The second argument to the sendRequest() is for handing the response based on the Http request call as shown in the following code:

function(error, response) {
    console.log(response.json().access_token);
    
    pm.collectionVariables.set("WeatherApi_Token_CreatedAt", new Date());
    pm.collectionVariables.set("WeatherApi_Jwt", response.json().access_token);

    console.log(pm.collectionVariables.get("WeatherApi_Token_CreatedAt"));

    var expiresIn = response.json().expires_in;

    if (expiresIn) {
        tokenExpiresIn = expiresIn * 1000;
    }
    
    pm.collectionVariables.set("WeatherApi_Token_ExpiresIn", tokenExpiresIn);
}

The preceding code is the crucial part of the script because this is where the magic happens. What the code does will extract the values from the JSON response and set the corresponding values for the following variables:

  • WeatherApi_Token_CreatedAt - stores the current date.
  • WeatherApi_Token_ExpiresIn - stores the expires_in value from the token response if available. Typically this will have a default value of 3600 or 1 hour. We need to mutiple this value by 1000 to get the milliseconds.
  • WeatherApi_Jwt - stores the access_token returned from the token response.

That's it! Just a reminder, don't forget to "Save" your script before moving out to a different tab.

Updating the Authorization Configuration

The final step that we need to do is to update our Authorization configuration. Go ahead and switch to the Authorization tab and replace the "Access Token" value with the {{WeatherApi_Jwt}} variable just like in the following screenshot:

At this point, we can now remove all the configurations within the "Configure New Token" section because we no longer them for this approach.
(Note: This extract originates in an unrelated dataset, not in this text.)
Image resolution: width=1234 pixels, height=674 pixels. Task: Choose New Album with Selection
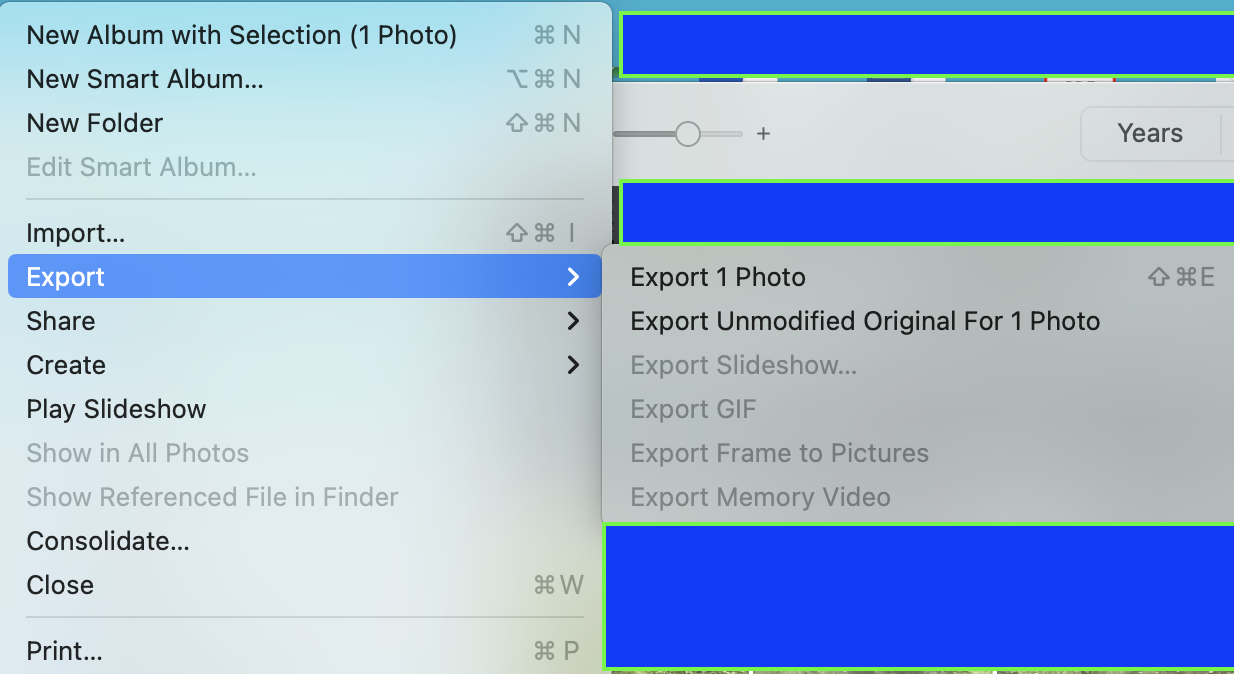241,35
This approach now automates everything, no manual clicks required, no need for copy pasting and every request will authenticate automatically.

Now, hit the "Save" button and start making a request to your APIs. After testing your APIs, you should notice that the new variables that we defined are automatically populated just like in the following screenshot:

Sweet! Thank you for reading and I hope you find this post helpful!